Fresh Complaint

Dear Prakrti,

I apologize for not writing you sooner. My studies at the university have been extremely onerous and it has been all I can do to keep up with them. I keep myself going with the thought that I am working hard to prepare a future for myself and my future family, which of course means you. I am beginning to see that it might not be so easy as I had hoped to get a position at Google or Facebook. I am now thinking of perhaps working for a flash-trading company based in New Brunswick, where my uncle also works. I do not have a driver’s license and I am beginning to worry that this may be a problem. Do you possess a license? Do you perhaps own your own car? I know our parents have been discussing the possibility of a car being provided, as part of the dowry. This would be most acceptable to me.

Prakrti read no further. When she got off work the next day, instead of going home, she walked to the police station behind the town hall. That was almost a month ago now. Since then, the police had been looking for the man, but there had been no arrest. Something was holding things up.

“The judge is going to want to know why you waited so long,” the town prosecutor said to her.

“I don’t understand,” Prakrti replied. “I read the statute online. I’m seventeen now, but I was sixteen when it happened. By definition it’s rape.”

“That’s right. But he’s claiming there was no sex. No—penetration.”

“Of course there was penetration,” Prakrti said, frowning. “Check out our text messages. Or the video. You can see what was going on.”

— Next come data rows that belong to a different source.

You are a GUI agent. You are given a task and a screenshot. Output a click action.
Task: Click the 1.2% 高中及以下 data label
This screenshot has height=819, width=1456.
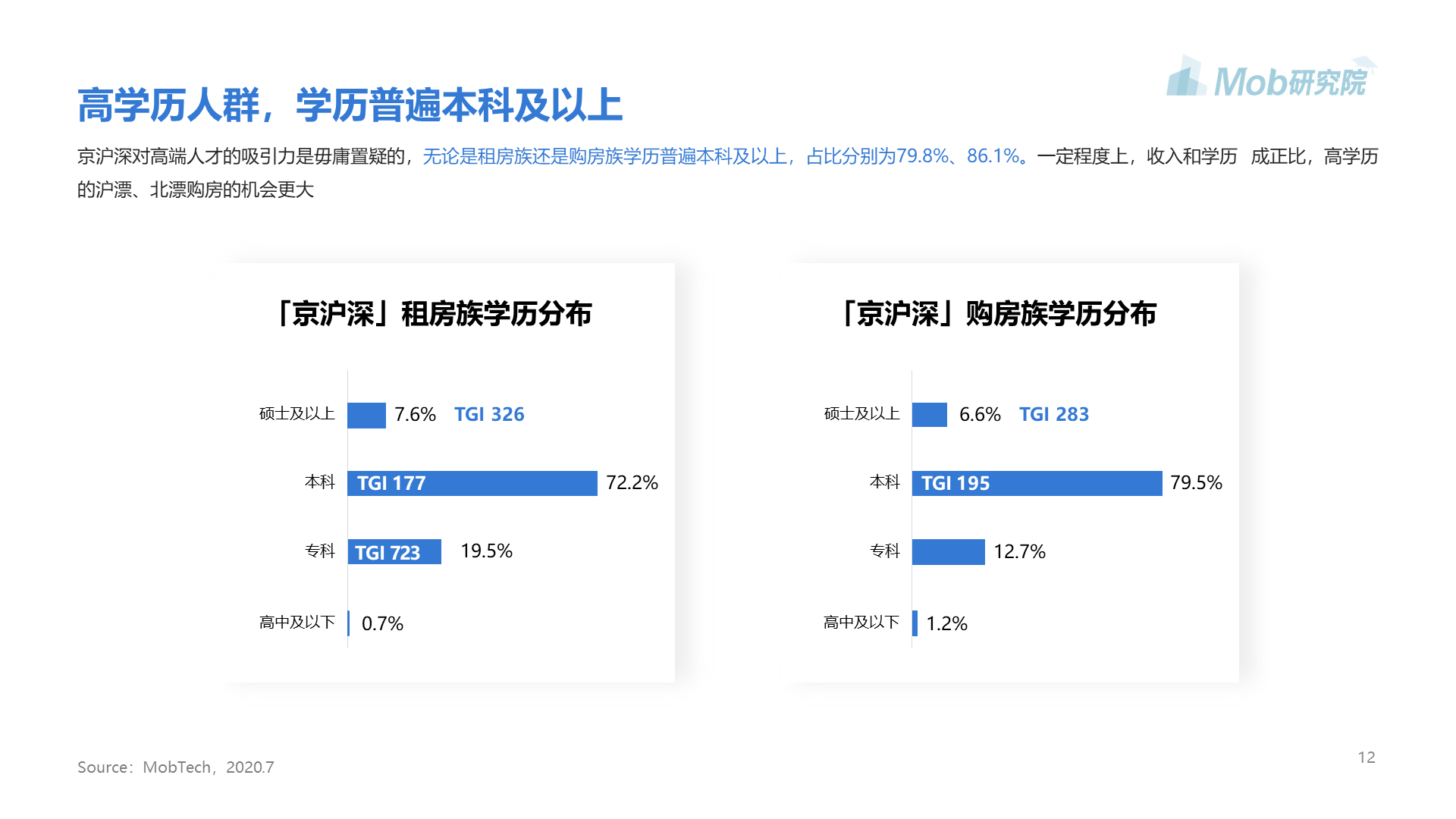point(946,623)
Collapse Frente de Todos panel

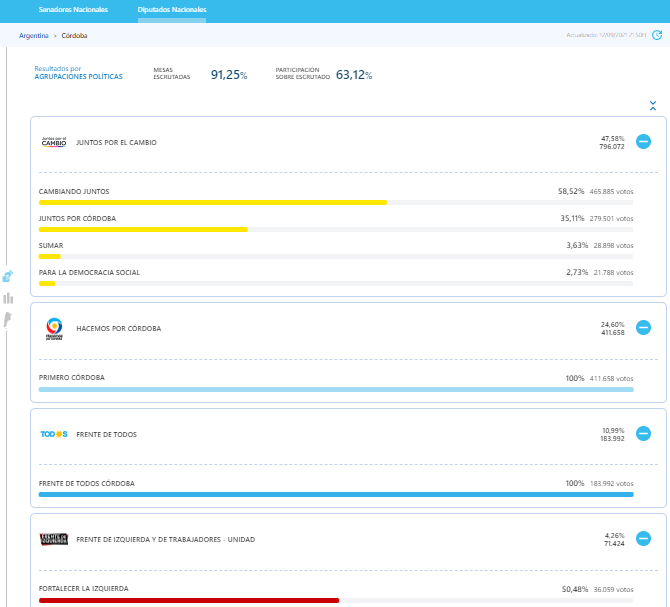click(x=643, y=434)
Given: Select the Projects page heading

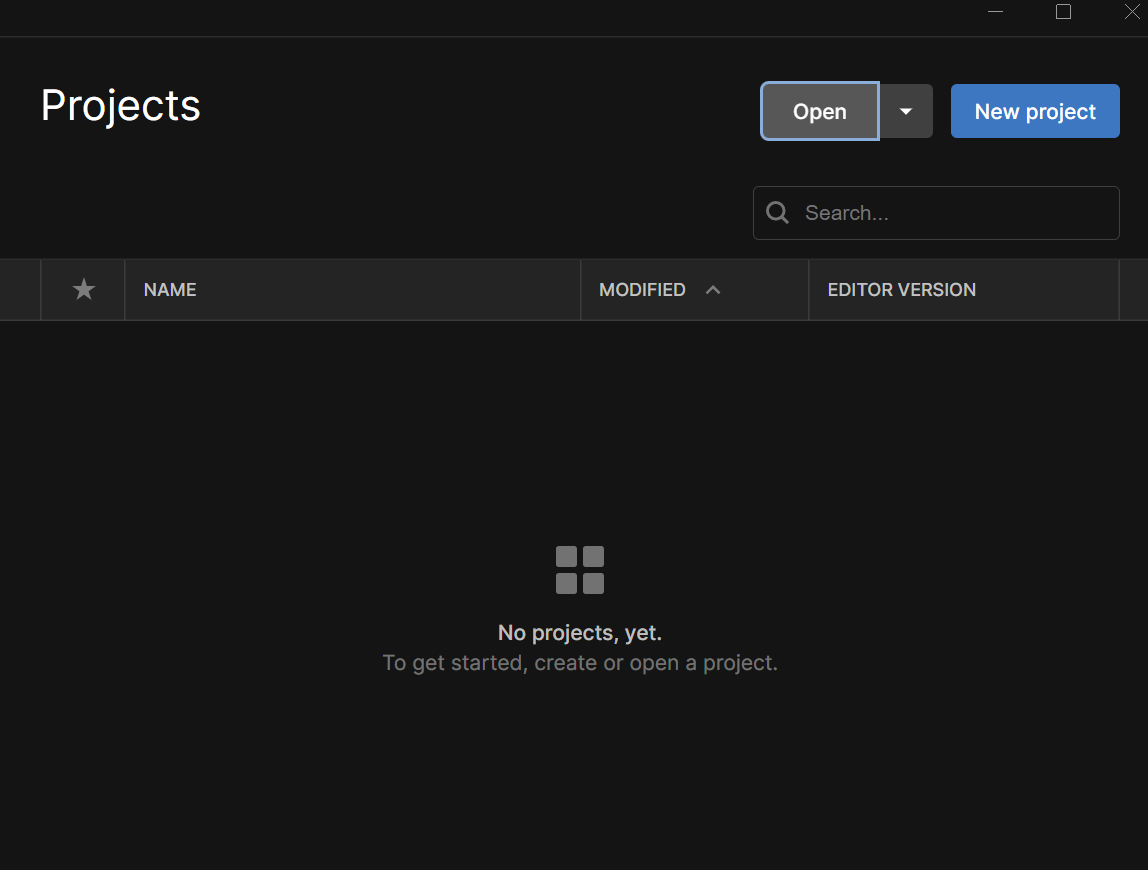Looking at the screenshot, I should [x=120, y=105].

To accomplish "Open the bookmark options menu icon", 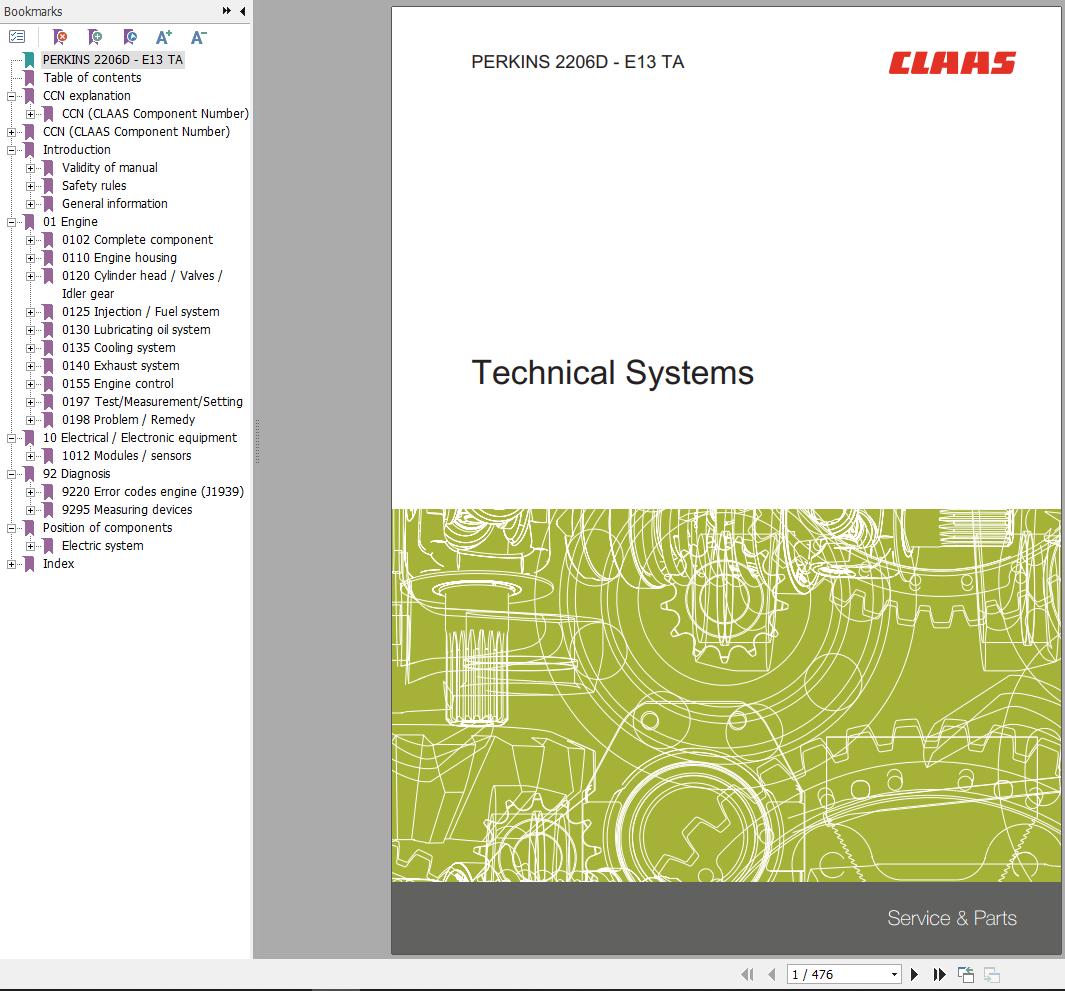I will 17,37.
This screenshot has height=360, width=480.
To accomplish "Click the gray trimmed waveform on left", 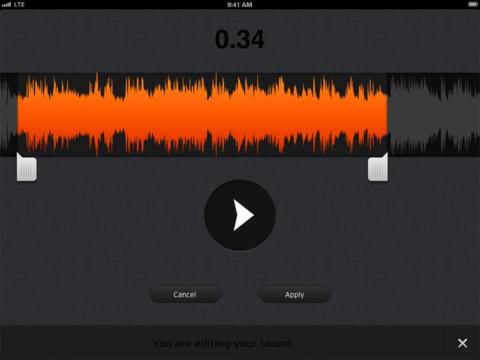I will (x=9, y=115).
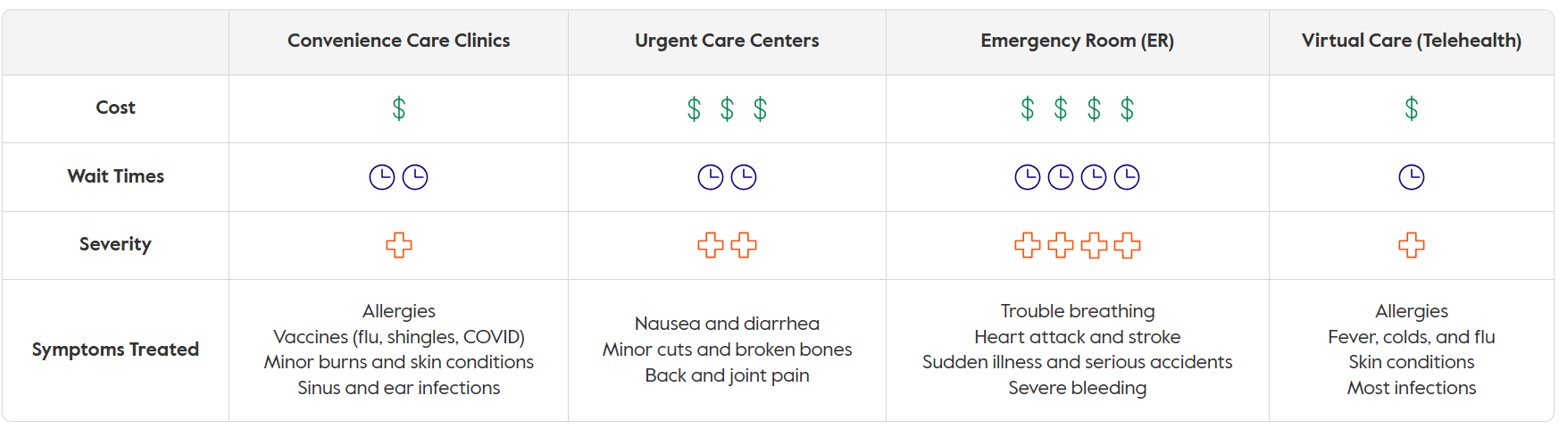Click the first dollar sign under Emergency Room
The height and width of the screenshot is (427, 1560).
click(x=1027, y=108)
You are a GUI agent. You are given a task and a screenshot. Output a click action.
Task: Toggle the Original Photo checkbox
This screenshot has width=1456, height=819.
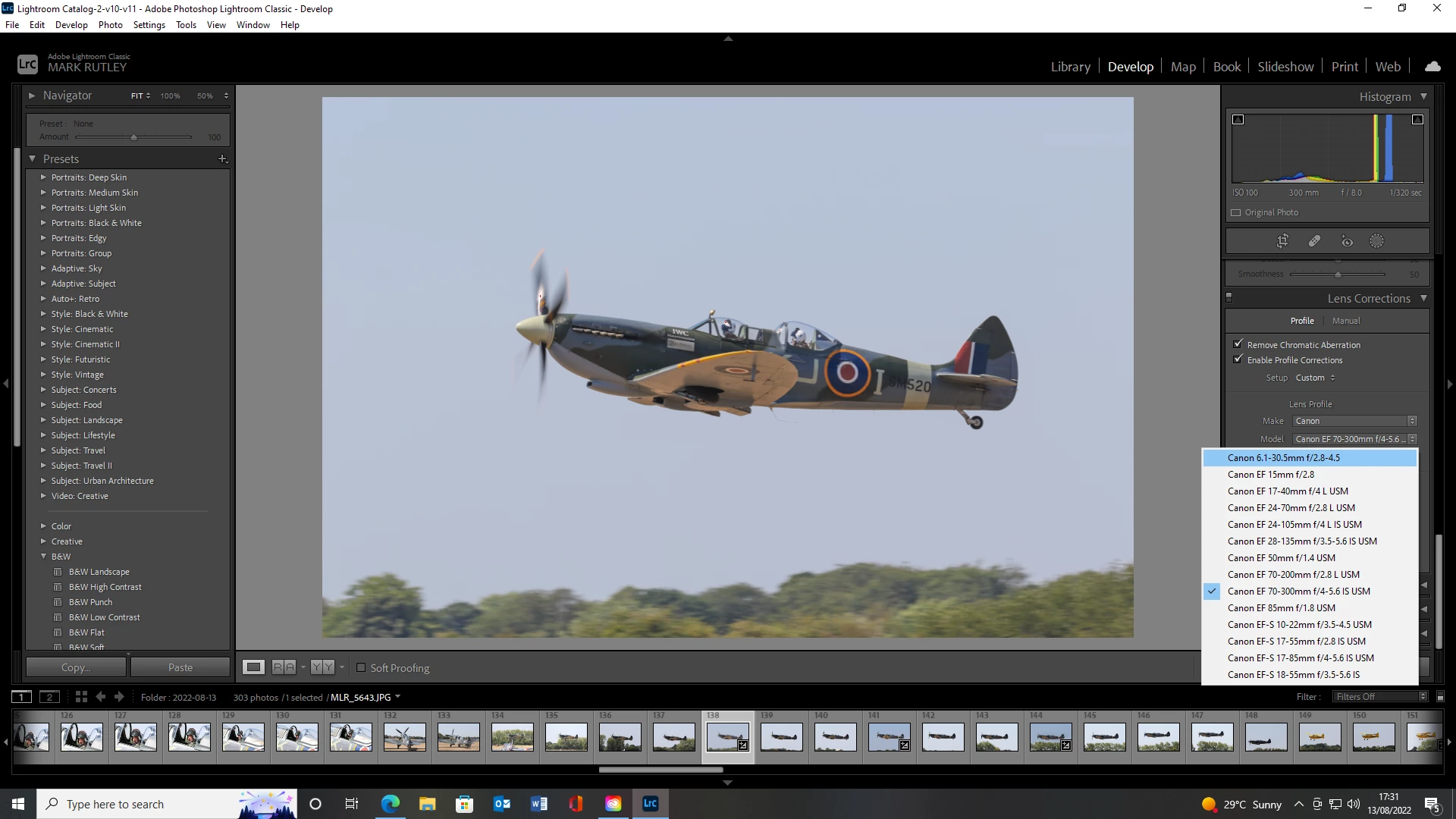point(1236,212)
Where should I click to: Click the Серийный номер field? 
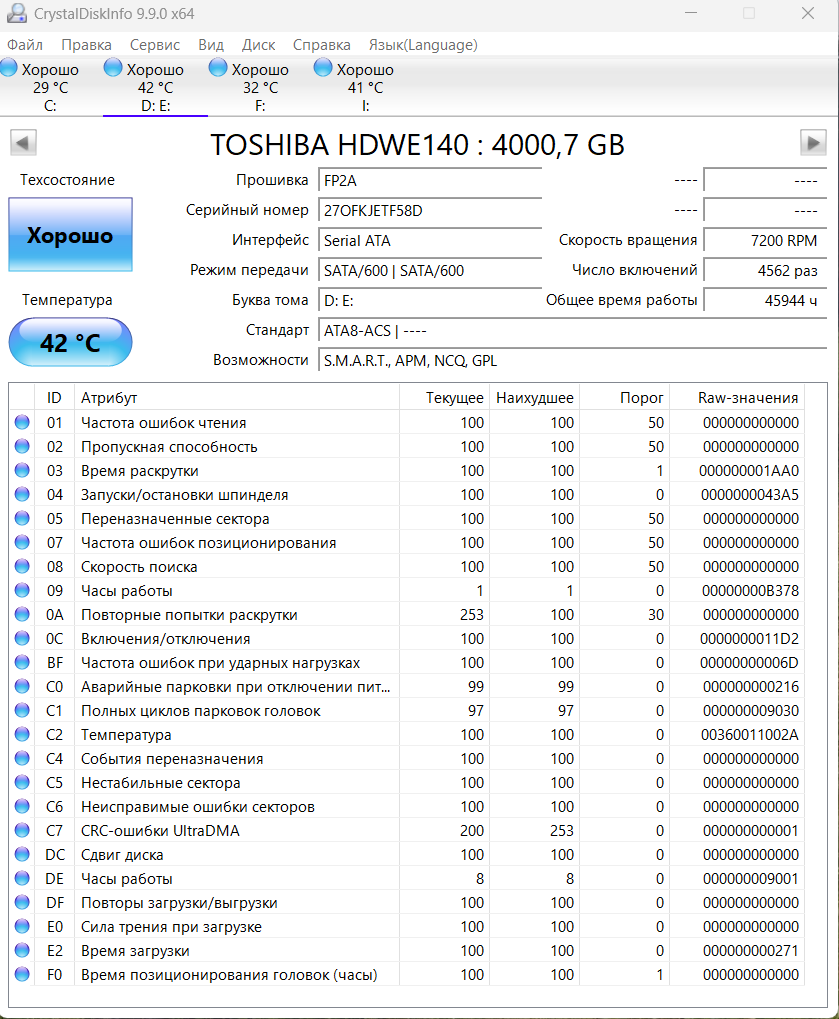[430, 211]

The reason she’d sent the man out to the kiosk was because she knew there was a security camera there. She’d intended to save the condom, too, to tie it in a knot to preserve the semen. But, in the complications of the moment, she had forgotten.

“The texts prove there was flirting,” the prosecutor said. “They prove intention. So does the video of him buying the condoms. But we don’t have any proof of what happened in the room.”

Prakrti looked down at her hands. A fleck of green ice cream had dried on the outside of her thumb. She scraped it off.

When the man had got on top of her, she’d been flummoxed by a wave of tenderness and protectiveness toward her own body. The man’s breath smelled sharp and sweetish from alcohol. He was heavier than she expected. When Prakrti had entered the hotel room and seen the man standing in his socks, he’d looked old and hollow-cheeked. Now she had her eyes closed. She was worried it was going to hurt. She didn’t care about losing her virginity but she wanted to give away as little of herself as possible. Only what would serve the legal distinction but nothing else, no outward approval and certainly no affection.

He was between her legs now, pressing. She felt a pinch.

And she pushed him away. Sat up.

Was the pinching she had felt not penetration? She would know if that had happened, wouldn’t she?

“Obviously, if someone’s buying condoms, he’s doing it for a reason,” she told the town prosecutor. “How can I prove that there was penetration?”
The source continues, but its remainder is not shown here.